### Work to complete
Return every line in the entries below where the word "click" shows up.

### Entries supplied
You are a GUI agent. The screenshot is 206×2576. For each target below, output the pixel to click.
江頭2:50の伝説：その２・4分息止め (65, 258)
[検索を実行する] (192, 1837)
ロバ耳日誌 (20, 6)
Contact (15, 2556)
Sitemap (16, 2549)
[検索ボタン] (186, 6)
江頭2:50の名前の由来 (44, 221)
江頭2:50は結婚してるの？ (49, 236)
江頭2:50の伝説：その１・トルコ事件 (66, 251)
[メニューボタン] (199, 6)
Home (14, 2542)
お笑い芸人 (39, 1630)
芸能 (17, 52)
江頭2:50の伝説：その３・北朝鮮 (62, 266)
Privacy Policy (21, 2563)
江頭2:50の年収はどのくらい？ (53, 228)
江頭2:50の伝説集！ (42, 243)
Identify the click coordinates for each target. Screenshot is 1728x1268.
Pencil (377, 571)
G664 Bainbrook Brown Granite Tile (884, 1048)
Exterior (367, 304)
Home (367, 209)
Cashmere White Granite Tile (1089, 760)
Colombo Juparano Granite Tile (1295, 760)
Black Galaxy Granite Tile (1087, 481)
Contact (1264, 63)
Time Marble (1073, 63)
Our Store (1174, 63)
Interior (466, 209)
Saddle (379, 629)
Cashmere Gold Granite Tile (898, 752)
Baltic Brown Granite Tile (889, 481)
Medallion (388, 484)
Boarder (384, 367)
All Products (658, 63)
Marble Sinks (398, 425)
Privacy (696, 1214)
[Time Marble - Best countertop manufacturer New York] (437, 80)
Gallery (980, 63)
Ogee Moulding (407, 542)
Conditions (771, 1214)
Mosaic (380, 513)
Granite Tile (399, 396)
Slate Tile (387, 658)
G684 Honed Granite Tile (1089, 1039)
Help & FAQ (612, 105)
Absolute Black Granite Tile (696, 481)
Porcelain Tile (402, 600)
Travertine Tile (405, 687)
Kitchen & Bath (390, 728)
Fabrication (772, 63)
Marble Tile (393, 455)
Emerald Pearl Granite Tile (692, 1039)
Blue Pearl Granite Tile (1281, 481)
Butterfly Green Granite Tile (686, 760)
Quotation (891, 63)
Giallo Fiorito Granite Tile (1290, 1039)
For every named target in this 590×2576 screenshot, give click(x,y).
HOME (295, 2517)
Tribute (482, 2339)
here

### Result
You are a GUI agent. The screenshot is 206×2576. For each target below, output the pixel to click.
Identify the click coordinates for each target. Screenshot is 1728x1268.
For every named target in this 590×2576 screenshot, give click(x,y).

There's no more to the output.